Çocuklar bu erdemlerini henüz yitirmedikleri için mutlular hep; onun için çocukluğumuzu çok özlüyoruz.

Âlemdeki her yaratığın bir yaratılış amacı vardır. Dolayısıyla her yaratığın da kendine has özellikleri vardır. Epiktetos’un bu alıntıyı aldığım Düşünceler ve Sohbetler kitabını sanırım 40 yıl önce okumuştum. Daha önceki yazılarımda ve sohbetlerimde söz ettiğim gibi okuduğumuz kitapları unuttuğumuzu sanıyoruz. Elbetteki bir çoğunu unutuyoruz ancak ilgimizi çeken konular beynimizin bir köşesine çekilirler. Ne zaman o konu gündeme gelirse hatırlanırlar.

“İnsan aslanları boğamadığı ve olağanüstü işler yapamadığı için bedbaht mıdır? Hayır, o bunun için yaratılmış değildir. Ama temizliği, iyiliği, vefayı, adaleti, kaybettiği vakit ruhuna ihanet eder ve tüm değerlerini kaybeder.'' (Epiktetos) Evet, bizden bir aslanı yenmemiz beklenmiyor. Ama insani ve ahlaki gerekleri uygulamamız beklenir. Buna uymadığımz zaman da Epiktetos’un dediği gibi yaradılışımıza ihanet ederiz. Hayvanlar hata yapmazlar, fıtratları gereği davranırlar. Ancak biz doğru ve yanlış yapma potansiyeli ile yaratılmışız. Yani doğru ve yanlışı istisnalar bir yana kendi irademizle seçeriz. Çoğunlukla başımıza gelen kötü şeyleri kadere atarız. Ancak şunu bilmemiz gerekir. “Kulun tedbiri takdirin sınırına kadardır.” Yani biz üzerimize düşeni yaptıktan sonra “kader” diyeceğiz. Başına iyi bir şey gelen kimsenin bu benim kaderimdir dediğini muhtemelen duymamışsınızdır. Mesela işi rast gidip varlıklı olan kişi “zenginlik benim kaderimmiş” der mi? İstisna sayılabilecek sayıda az kişi mütevazi davranıp şöyle der: Çalıştım, çabaladım ve nihayet Allah’ın yardımıyla da zengin oldum.

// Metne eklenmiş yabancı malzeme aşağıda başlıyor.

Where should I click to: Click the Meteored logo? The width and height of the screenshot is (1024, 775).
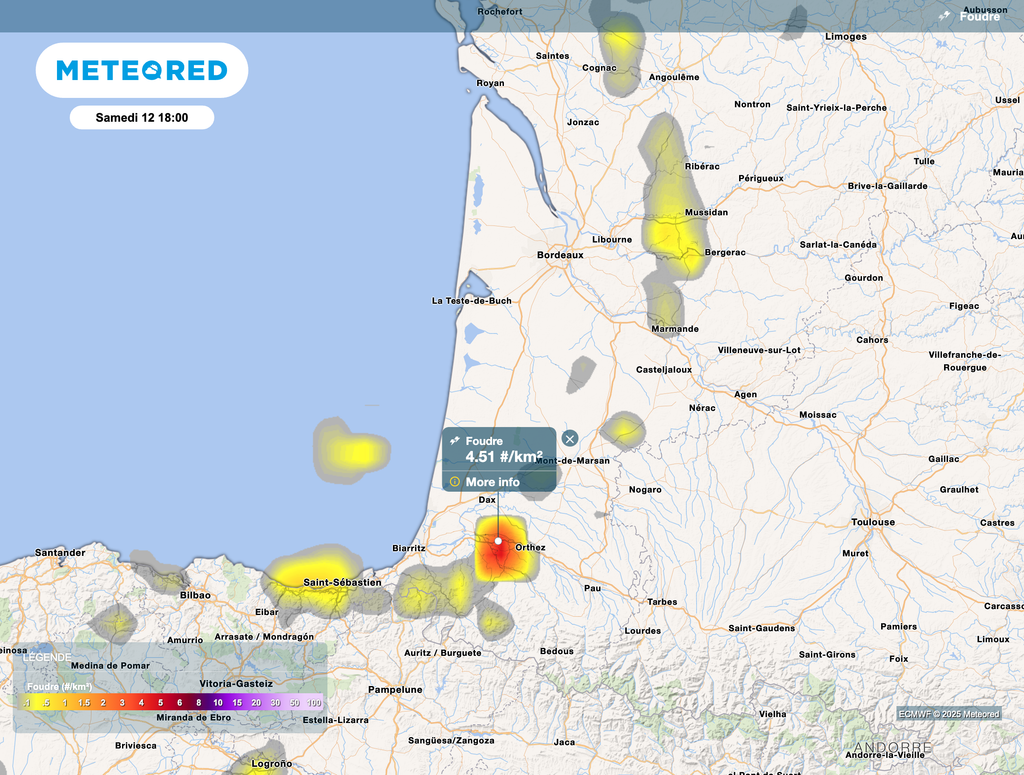[142, 70]
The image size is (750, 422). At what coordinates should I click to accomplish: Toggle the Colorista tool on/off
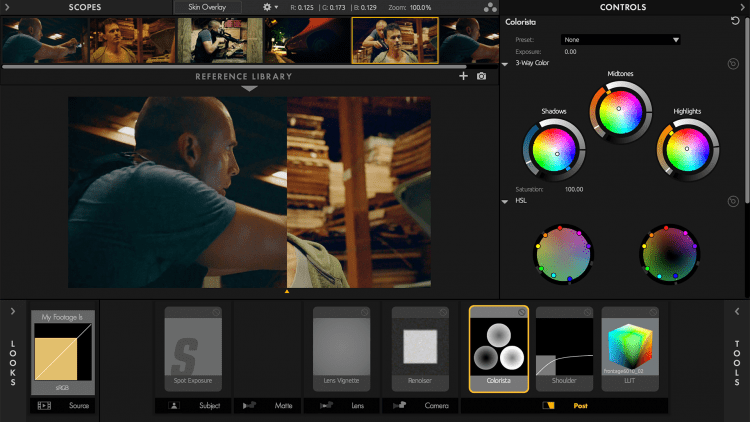click(x=522, y=313)
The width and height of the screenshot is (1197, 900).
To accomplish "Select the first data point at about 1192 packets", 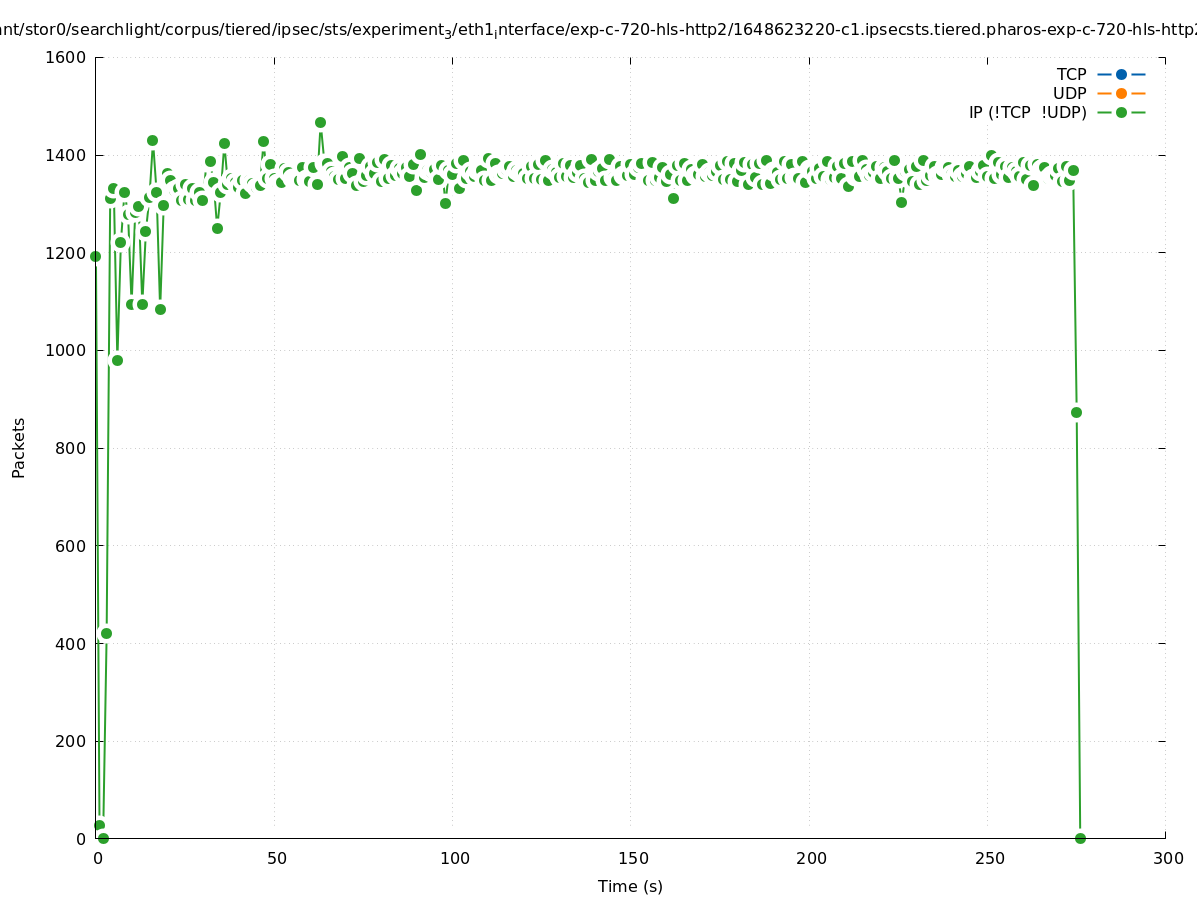I will point(95,256).

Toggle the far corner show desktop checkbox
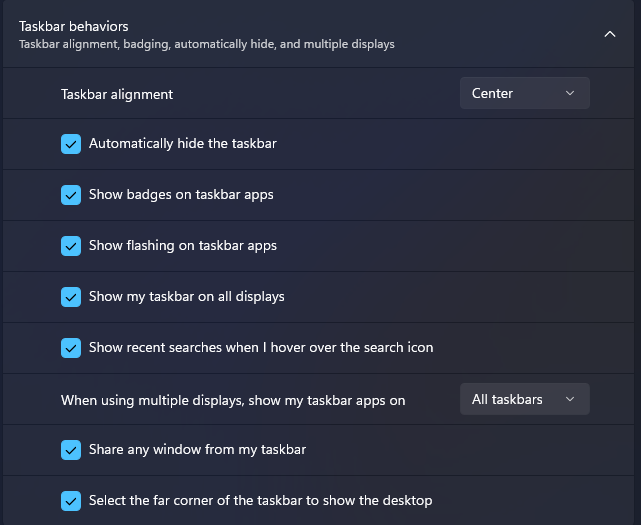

Epiktetos’un 2100 yıl önce söylediği iyilik, vefa, adalet kavramları bugünde aynı değerlerini koruyor. Aynı değerleri korumaktan kastım o zaman da ihmal ediliyordu şimdi de. Teknolojide inanılmaz derecede ileri gittik ve gidiyoruz ancak bu değerlerde geri kaldık ve geri gidiyoruz. Bu değerleri yaşatmak için herkese büyük görevler düşüyor. Ancak sorumluluk herkesin gücüne ve makamına göredir. Toplumun önderleri ve makam sahiplerinin sorumluluğu ve yükü daha ağırdır. Çünkü onların yaptığı iyi ve kötü davranış topluma güçlü bir şekilde yansır. Bu kişiler isli havada beyaz elbise giyen adamlara benzerler. En ufak bir is kendini belli eder. Ancak siyah elbise giyen adamı kimse önemsemez. Hepimizin önünde elbise seçmek için seçenek var; ister beyaz ister siyah. Ancak bu elbiselerin miras kalacağı da unutulmamalıdır.